Steps to configure SafeNet KeySecure Server and Centrify Privilege Service to store account passwords on-premise
Applies to: All version of Centrify Privilege Service (CPS)
How to configure SafeNet KeySecure Server with Centrify, so that CPS account passwords can be stored in on-premise SafeNet KeySecure appliance?
(Note: This Knowledge Article assumes that a new local CA will be created in SafeNet KeySecure appliance and the client certificate created by the Centrify cloud service will be used for the secure communication between KeySecure and the Centrify cloud connector. Please skip the related steps below if existing CA and existing client certificate will be in use)
On the SafeNet KeySecure Management side:
1) Login to the SafeNet KeySecure Management Console
2) Create a local Certificate Authority to generate certificates
Under Security tab -> Click on the "Local CAs" option -> Fill in the necessary information to create local certificate authority -> Click "Create"
3) Now the trusted Certificate Authority should be created under the "Trusted CA List"
Select "Default" profile and click "Edit" -> Add the newly created local Certificate Authority under the Available CAs to the Trusted CAs List on the left -> Save
4) Access to SSL Certificates to create the server certificate to be used by the SafeNet KeySecure in order to authenticate to Centrify
Fill in the necessary information to create the certificate -> Click "Create Certificate Request"
5) Locate the newly created Certificate Request under Certificate List (status should be "Pending" - will be signed in Step 6)
Click into the certificate -> copy the certificate information
6) Back to "Local CAs" to sign the Certificate Request with the certificate information obtained in Step 5 above.
Select the newly created CA -> Select "Sign Request" -> Select the Certificate Purpose as "Server" -> Paste the certificate information into the "Certificate Request" box -> Click "Sign Request"
7) Install the signed certificate under "SSL Certificates"
Copy the installed certificate information -> Under "SSL Certificates" -> Select the "Request Pending" Certificate -> Click "Install Certificate" -> Paste the signed certificate information into the box -> "Save"
8) Add our own Key Server instant under "Key Server" tab
Under "Devices" tab -> "Key Server" -> Click "Add" -> Select "KMIP" and enter a new port number -> Specify SSL with the certificate just created
9) Download the "Trusted Root CA Certificate" under "Security" tab
Select "Local CAs" -> Select the Certificate -> Click "Download"
On the Centrify Privilege Manager side:
1) Configure the SafeNet KeySecure under "Password Storage"

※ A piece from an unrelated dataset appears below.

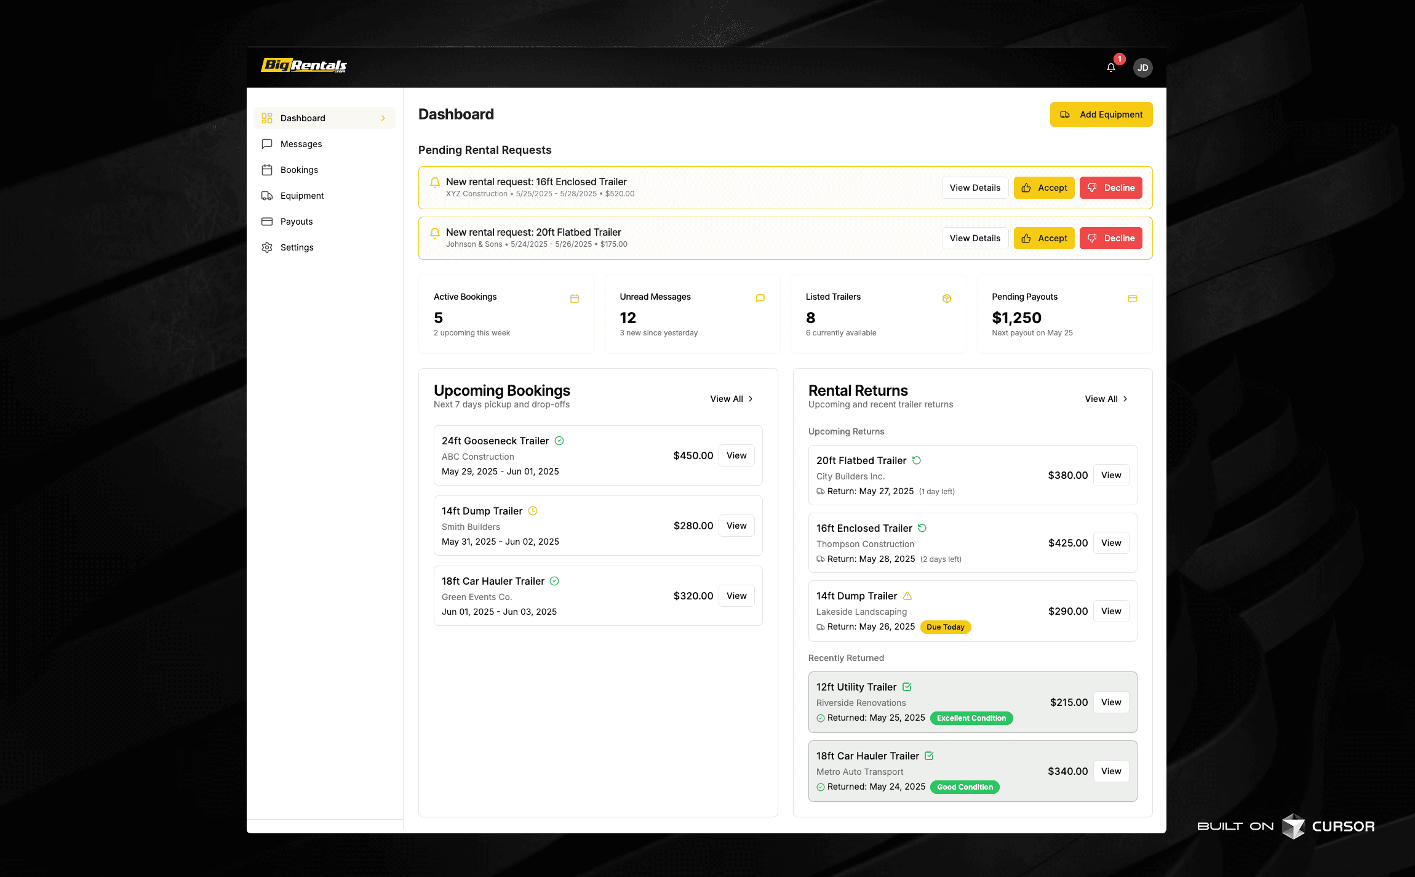Click the 14ft Dump Trailer warning icon
1415x877 pixels.
907,596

Under "Settings" tab -> "Password Storage" -> Click on the "Configuration Settings for SafeNet KeySecure" to redirect to Cloud Manager
2) Paste in the IP address or DNS Hostname (Copy from the URL in the browser when accessing the SafeNet Management Console) and type in the port number we specify in previous steps (Step 8 above)
3) Upload the CA root certificate downloaded Step 9 above (NOTE: The original .crt file was renamed to .cer )
4) Download the client certificate issued by Centrify Cloud
Click "Download" Button -> Open the file with text editor -> Copy the certificate data
5) Back to SafeNet Configuration under "Known CAs"
Type in a certificate name and paste the certificate data into the "Certificate" box -> Click "install"
6) Access to "Trusted CA Lists" to trust the newly installed certificate
Select "Default" profile and then click "Edit" -> Add the recently installed certificate under the Available CAs to the Trusted CAs List on the left -> Save
7) Back to Cloud Manager and Save the settings we have
8) Click the "Test Connection" button to verify the configuration (See Notes below if it returns Server Unavailable and see if it is related)
9) To enable KeySecure feature:
Access to Centrify Privilege Manager -> Under "Settings" tab -> "Password Storage" -> Enable the "SafeNet KeySecure Appliance" button
After enabling, all new account passwords will start to be stored in the SafeNet KeySecure Appliance. This can be verified by creating a new account in CPS portal and the password will be showing in SafeNet KeySecure Management Console > Security tab > Keys
Click "Migrate Passwords" to migrate all existing passwords to SafeNet KeySecure Appliance
When troubleshooting, if there is similar error message appears in, "Device" tab -> "Activity" SafeNet activity log as "Security Settings do not allow global key usage" as shown below:
Please make sure under "Security" tab -> "High Security" -> "Disable Creation and use of Global Keys" option is unchecked.
This prevents Client Certificate authentication without Password authentication setting is set to "Required". Any application on this Safenet that use Server/Client certificate authentication need to have "Required" setting. It is not CPS's requirement which causes CPS failed because the Safenet failed to authenticate CPS' request.